====== Text passage
I had little interest in the March on Washington fiftieth-anniversary festivities. I have no problem with taking time out to honor those who came before us and struggled and fought for what gains we have made in terms of racial and economic justice. I’m all for it. But I also believe that the greatest way to honor those folks is by continuing the work to ensure that future generations will have the privilege of looking back into history in horror and not seeing any parallels to their present. However, after Saturday’s events, it was hard not to feel, as Brittney Cooper of Salon put it, that what took place was “eulogy for a bygone era, [rather] than a call to action.”

That feeling of ambivalence and mourning was only furthered yesterday, on the official anniversary of the march, when word came down that Philip Agnew of the Dream Defenders and Sofia Campos of United We Dream had been cut from the roster of speakers. The young people, my generation, were shut out.

The speeches that were given were generally fine speeches, as far as speeches go, but none came close to capturing the spirit of the times in which we live or setting a vision for where we need to go. That’s the purpose of youth voices and that’s what was lacking once Agnew and Campos were told there wouldn’t be enough time for their two-minute speeches. But it also made all the more clear what yesterday was and was not.
============
====== Collected material
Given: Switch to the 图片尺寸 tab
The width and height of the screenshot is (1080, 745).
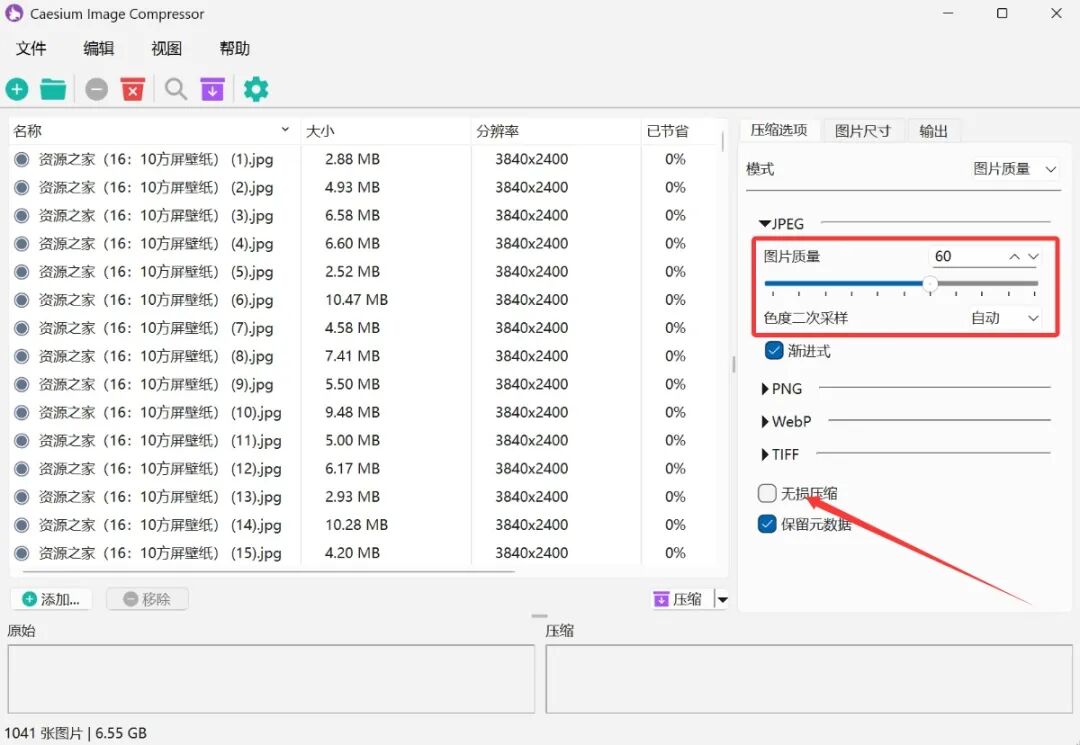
============
## Work to complete
Can you extend the opinion essay on the March on Washington's fiftieth anniversary, picking up right after its final sentence?

## Response for this exercise
Yesterday was not about indicting America. It was a celebration. It was about paying lip service to the myriad forms of oppression that plague this country, without any specific agenda for how to eradicate them. Yesterday was about America patting itself on the back for finding one speech given by one black man to be important to its history. It was not about what brought more than 200,000 people to Washington, DC, that day, or the actual content of that speech, which was a radical call for justice, equality and freedom. Yesterday was not about updating the dream. It was about finding complacency in our progress.

Yesterday was about commemoration. Today is about movement.

When you listen to what Agnew planned to say, it’s not at all shocking why he was cut from the program. His brief speech takes this country to task on a number of issues that would have made the former presidents sitting on that stage squirm in their seats.

His are words dedicated to movement building. They are a warning to America that its youth would not sit idly by as this country continues to walk with pride in its hypocrisy. They are a call to action, not a lecture. Agnew’s words are the antithesis of what yesterday was about, but to the young people who will come across them via YouTube, Twitter, Facebook or other social media, they are exactly what needs to be said.

And we won’t apologize to the old guard for our movement looking unfamiliar to them. In his New York Times column, Charles M. Blow wonders when young people are going to take up the mantle of Martin Luther King Jr. He worries that there is no new leader. He says: “There is a vacuum in the American body politic waiting to be filled by a young person of vision and courage, one not suckled to sleep by reality television and social media monotony.”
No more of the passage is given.